Il faut dire qu’Adrien se trouve en pleine « pause » amoureuse imposée par Sonia, et qu’il vient de lui envoyer un sms auquel, après à peine quelques minutes, elle n’a pas toujours pas répondu. 

«Sept milliards de névrosés, de toqués, d’inadaptés, essayant de vivre ensemble, se faisant croire que c’est possible, qu’ils sont des êtres sociaux, qu’on ne tue pas pour un grincement de fourchette dans l’assiette, qu’on ne quitte pas son amoureux parce qu’il fait du bruit en buvant son café. Un jour tu te réveilles, Sonia, et tu ne supportes plus ça, le bruit que fait l’autre en buvant son café, tu ne supportes plus son éternel t-shirt, toujours le même, celui qui t’émouvait tant, le matin tu ouvres la fenêtre de la chambre parce que l’odeur de l’autre t’indispose, tu dis J’ouvre il fait un peu chaud, alors qu’on est en novembre et qu’il fait moins trois dehors, un jour un message de ton amie Laure à propos d’une vidéo de chat qui rate un canapé t’intéresse plus que l’homme que tu as en face de toi.»

Derrière le ton humoristique et léger de ce roman se cache une fine analyse des relations familiales, plus particulièrement de celle parent-enfant à l’âge adulte.

«Pour ma mère, le monde se divise en trois catégories: ceux qui ont un cancer, ceux qui font construire et ceux qui n’ont pas d’actualité particulière. Entre ces deux stades, la construction et le cancer, pas grand—chose, une espèce de flottement, une parenthèse, un grand vide existentiel.»

Entre l’apéritif et le dessert, Fabrice Caro nous fait partager le monologue intérieur d’Adrien, tantôt angoissé par le discours pour lequel il imagine tous les scénarios possibles et imaginables, tantôt par son portable qui reste désespérément muet.

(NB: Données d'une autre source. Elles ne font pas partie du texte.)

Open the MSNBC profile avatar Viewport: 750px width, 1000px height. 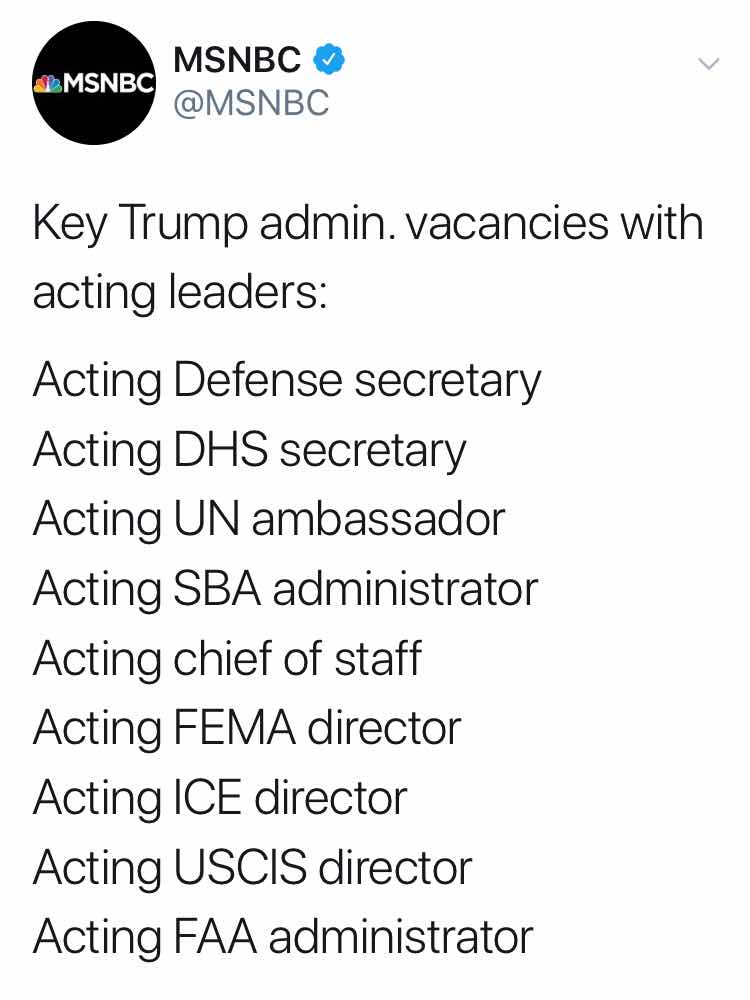tap(94, 83)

«Ce discours va être une catastrophe dont on parlera encore dans vingt ans, trente ans, il va traverser les générations il deviendra une légende urbaine que les grands-parents raconteront le soir pour faire gentiment peur à leurs petits-enfants. Et là les enfants, devinez ce qu’Adrien raconta comme anecdote… – Papi j’ai peur… On aura jamais vu dans l’histoire mondiale des discours de mariage un discours aussi peu inspiré, et chaque touche d’humour sera suivie d’un long silence embarrassé, et l’assemblée glissera progressivement d’un brouhaha joyeux à une gêne palpable, et l’énergie festive que Sophie et Ludo avaient mis des heures à faire monter à grand renfort d’apéritifs, de surprises, de musique légère et de calculs chirurgicaux de plans de table (Mais enfin Ludo, tu ne peux pas mettre Tata Lucette à côté d’Henri, ça n’est pas possible. -Tu as raison ma chérie, je ne pas ce qui m’a pris de proposer ça, je suis un peu surmené en ce moment, excuse-moi, je t’aime. -Moi aussi je t’aime mon amour), tout ça, tous ces efforts seront réduits à néant en moins de trois phrases.»

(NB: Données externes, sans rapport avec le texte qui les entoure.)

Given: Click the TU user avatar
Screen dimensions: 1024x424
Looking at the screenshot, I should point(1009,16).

«Femme Actuelle. Je l’ouvre machinalement à la page des horoscopes. Amour: une étoile. Une étoile sur combien? Je parcours rapidement les autres signes pour connaître la base du barème. Trois étoiles. Et je n’en ai qu’une. Un comportement vous déçoit et quand le Lion se sent trahi, il tourne les talons… après avoir pris le temps d’exprimer son mécontentement. À bon entendeur! Hein? Pardon? Comment ça? Qui a écrit ça? Un certain Marc Angel. (…)
Et évidemment je ne peux m’empêcher de lire son horoscope. Trois étoiles à Amour. Elle a trois étoiles à Amour. Je n’en reviens pas. Beaucoup d’amis et de gens bienveillants autour de vous. Célibataire, l’un d’eux a toutes les chances de vous taper dans l’oeil. En couple, c’est la fête à la maison. Véridique, là, sous mes yeux, Marc Angel a osé écrire ça, noir sur blanc, dans le n°1738 de Femme Actuelle. Il ne se contente pas de me jeter une étoile comme un os dans l’écuelle d’un chien, il en attribue trois à Sonia.»

Si ce n’est pour découvrir LE discours dévoilé dans les dernières pages du roman, lisez ce livre pour le premier chapitre au sujet d’un objet aussi insignifiant qu’un porte-serviettes au mur de la cuisine… Jouissif!